• _What you will do_: Rewrite the rows below, swapping every "GUI agent" for "screen agent" and leaving all other text unchanged.

Element and text position rows
** START **

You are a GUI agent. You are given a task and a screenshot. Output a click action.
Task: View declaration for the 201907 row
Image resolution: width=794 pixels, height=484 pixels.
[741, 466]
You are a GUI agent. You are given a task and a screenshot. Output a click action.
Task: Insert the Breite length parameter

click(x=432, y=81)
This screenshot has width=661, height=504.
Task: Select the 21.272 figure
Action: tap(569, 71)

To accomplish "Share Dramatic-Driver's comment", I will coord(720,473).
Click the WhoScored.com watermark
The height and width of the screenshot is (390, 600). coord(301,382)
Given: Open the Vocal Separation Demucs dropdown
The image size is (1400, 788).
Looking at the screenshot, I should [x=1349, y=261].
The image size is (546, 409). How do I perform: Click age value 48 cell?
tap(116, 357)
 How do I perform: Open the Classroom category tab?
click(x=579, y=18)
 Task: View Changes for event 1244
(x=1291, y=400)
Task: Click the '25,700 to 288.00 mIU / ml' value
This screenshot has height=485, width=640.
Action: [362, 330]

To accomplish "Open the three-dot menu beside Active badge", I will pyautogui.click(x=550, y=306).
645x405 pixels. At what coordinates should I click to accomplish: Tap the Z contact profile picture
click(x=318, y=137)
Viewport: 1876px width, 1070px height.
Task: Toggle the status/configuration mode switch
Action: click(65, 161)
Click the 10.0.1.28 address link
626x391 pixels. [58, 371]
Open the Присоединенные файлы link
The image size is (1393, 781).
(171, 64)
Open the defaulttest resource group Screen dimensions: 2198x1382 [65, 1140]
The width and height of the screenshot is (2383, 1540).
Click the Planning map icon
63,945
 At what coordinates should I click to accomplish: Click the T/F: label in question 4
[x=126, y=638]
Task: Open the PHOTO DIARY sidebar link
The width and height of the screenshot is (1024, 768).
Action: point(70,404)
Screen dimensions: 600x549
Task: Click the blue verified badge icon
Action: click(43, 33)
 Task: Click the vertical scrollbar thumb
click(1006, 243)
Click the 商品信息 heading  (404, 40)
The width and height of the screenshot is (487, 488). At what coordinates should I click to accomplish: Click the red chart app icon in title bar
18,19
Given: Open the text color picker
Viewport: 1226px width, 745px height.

** END **

• _Solved problem_:
You are a screen agent. You are given a task and a screenshot. Output a click action.
Task: View declaration for the 201907 row
Image resolution: width=794 pixels, height=484 pixels.
[741, 466]
You are a screen agent. You are given a task and a screenshot. Output a click action.
Task: Insert the Breite length parameter

click(x=432, y=81)
This screenshot has width=661, height=504.
Task: Select the 21.272 figure
Action: tap(569, 71)

To accomplish "Share Dramatic-Driver's comment", I will coord(720,473).
Click the WhoScored.com watermark
The height and width of the screenshot is (390, 600). coord(301,382)
Given: Open the Vocal Separation Demucs dropdown
The image size is (1400, 788).
Looking at the screenshot, I should [x=1349, y=261].
The image size is (546, 409). How do I perform: Click age value 48 cell?
tap(116, 357)
 How do I perform: Open the Classroom category tab?
click(x=579, y=18)
 Task: View Changes for event 1244
(x=1291, y=400)
Task: Click the '25,700 to 288.00 mIU / ml' value
This screenshot has height=485, width=640.
Action: [362, 330]

To accomplish "Open the three-dot menu beside Active badge", I will pyautogui.click(x=550, y=306).
645x405 pixels. At what coordinates should I click to accomplish: Tap the Z contact profile picture
click(x=318, y=137)
Viewport: 1876px width, 1070px height.
Task: Toggle the status/configuration mode switch
Action: click(65, 161)
Click the 10.0.1.28 address link
626x391 pixels. [58, 371]
Open the Присоединенные файлы link
The image size is (1393, 781).
(171, 64)
Open the defaulttest resource group Screen dimensions: 2198x1382 [65, 1140]
The width and height of the screenshot is (2383, 1540).
Click the Planning map icon
63,945
 At what coordinates should I click to accomplish: Click the T/F: label in question 4
[x=126, y=638]
Task: Open the PHOTO DIARY sidebar link
The width and height of the screenshot is (1024, 768).
Action: point(70,404)
Screen dimensions: 600x549
Task: Click the blue verified badge icon
Action: click(43, 33)
 Task: Click the vertical scrollbar thumb
click(1006, 243)
Click the 商品信息 heading  (404, 40)
The width and height of the screenshot is (487, 488). At what coordinates should I click to accomplish: Click the red chart app icon in title bar
18,19
Given: Open the text color picker
Viewport: 1226px width, 745px height.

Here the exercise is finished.